━━ Dataset records

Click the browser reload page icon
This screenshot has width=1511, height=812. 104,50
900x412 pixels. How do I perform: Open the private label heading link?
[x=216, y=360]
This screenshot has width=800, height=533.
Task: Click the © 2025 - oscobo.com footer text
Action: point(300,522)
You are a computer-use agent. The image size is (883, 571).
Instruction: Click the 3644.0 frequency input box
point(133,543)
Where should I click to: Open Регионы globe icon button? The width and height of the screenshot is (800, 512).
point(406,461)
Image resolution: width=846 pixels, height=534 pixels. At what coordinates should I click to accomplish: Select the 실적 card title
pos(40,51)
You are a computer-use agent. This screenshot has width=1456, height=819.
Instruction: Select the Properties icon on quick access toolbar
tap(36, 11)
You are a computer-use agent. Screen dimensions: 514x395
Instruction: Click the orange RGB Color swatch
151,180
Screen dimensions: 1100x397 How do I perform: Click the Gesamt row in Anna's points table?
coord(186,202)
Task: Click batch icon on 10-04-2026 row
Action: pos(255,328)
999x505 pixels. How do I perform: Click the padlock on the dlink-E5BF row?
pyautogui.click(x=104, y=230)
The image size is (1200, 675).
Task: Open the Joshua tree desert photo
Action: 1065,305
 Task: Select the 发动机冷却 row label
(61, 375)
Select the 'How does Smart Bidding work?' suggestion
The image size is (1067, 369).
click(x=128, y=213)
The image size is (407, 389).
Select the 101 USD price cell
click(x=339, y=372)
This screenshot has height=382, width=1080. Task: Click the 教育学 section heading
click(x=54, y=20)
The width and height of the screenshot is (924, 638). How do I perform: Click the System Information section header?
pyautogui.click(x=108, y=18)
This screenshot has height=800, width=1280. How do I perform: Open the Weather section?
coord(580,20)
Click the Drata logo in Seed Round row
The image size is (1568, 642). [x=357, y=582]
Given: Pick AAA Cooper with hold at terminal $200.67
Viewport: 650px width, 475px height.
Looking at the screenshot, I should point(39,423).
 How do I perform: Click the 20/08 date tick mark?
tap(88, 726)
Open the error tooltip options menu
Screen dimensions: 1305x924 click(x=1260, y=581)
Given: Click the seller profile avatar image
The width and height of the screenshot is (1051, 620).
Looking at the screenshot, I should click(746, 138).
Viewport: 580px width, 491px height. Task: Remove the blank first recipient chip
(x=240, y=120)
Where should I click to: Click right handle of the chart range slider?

━━━━

What to do: The records above must be printed again in full, exactly as written.

Answer for the task:
Click the browser reload page icon
This screenshot has width=1511, height=812. 104,50
900x412 pixels. How do I perform: Open the private label heading link?
[x=216, y=360]
This screenshot has width=800, height=533.
Task: Click the © 2025 - oscobo.com footer text
Action: point(300,522)
You are a computer-use agent. The image size is (883, 571).
Instruction: Click the 3644.0 frequency input box
point(133,543)
Where should I click to: Open Регионы globe icon button? The width and height of the screenshot is (800, 512).
point(406,461)
Image resolution: width=846 pixels, height=534 pixels. At what coordinates should I click to accomplish: Select the 실적 card title
pos(40,51)
You are a computer-use agent. This screenshot has width=1456, height=819.
Instruction: Select the Properties icon on quick access toolbar
tap(36, 11)
You are a computer-use agent. Screen dimensions: 514x395
Instruction: Click the orange RGB Color swatch
151,180
Screen dimensions: 1100x397 How do I perform: Click the Gesamt row in Anna's points table?
coord(186,202)
Task: Click batch icon on 10-04-2026 row
Action: pos(255,328)
999x505 pixels. How do I perform: Click the padlock on the dlink-E5BF row?
pyautogui.click(x=104, y=230)
The image size is (1200, 675).
Task: Open the Joshua tree desert photo
Action: 1065,305
 Task: Select the 发动机冷却 row label
(61, 375)
Select the 'How does Smart Bidding work?' suggestion
The image size is (1067, 369).
click(x=128, y=213)
The image size is (407, 389).
Select the 101 USD price cell
click(x=339, y=372)
This screenshot has height=382, width=1080. Task: Click the 教育学 section heading
click(x=54, y=20)
The width and height of the screenshot is (924, 638). How do I perform: Click the System Information section header?
pyautogui.click(x=108, y=18)
This screenshot has height=800, width=1280. How do I perform: Open the Weather section?
coord(580,20)
Click the Drata logo in Seed Round row
The image size is (1568, 642). [x=357, y=582]
Given: Pick AAA Cooper with hold at terminal $200.67
Viewport: 650px width, 475px height.
Looking at the screenshot, I should point(39,423).
 How do I perform: Click the 20/08 date tick mark?
tap(88, 726)
Open the error tooltip options menu
Screen dimensions: 1305x924 click(x=1260, y=581)
Given: Click the seller profile avatar image
The width and height of the screenshot is (1051, 620).
Looking at the screenshot, I should click(746, 138).
Viewport: 580px width, 491px height. Task: Remove the blank first recipient chip
(x=240, y=120)
Where should I click to: Click right handle of the chart range slider?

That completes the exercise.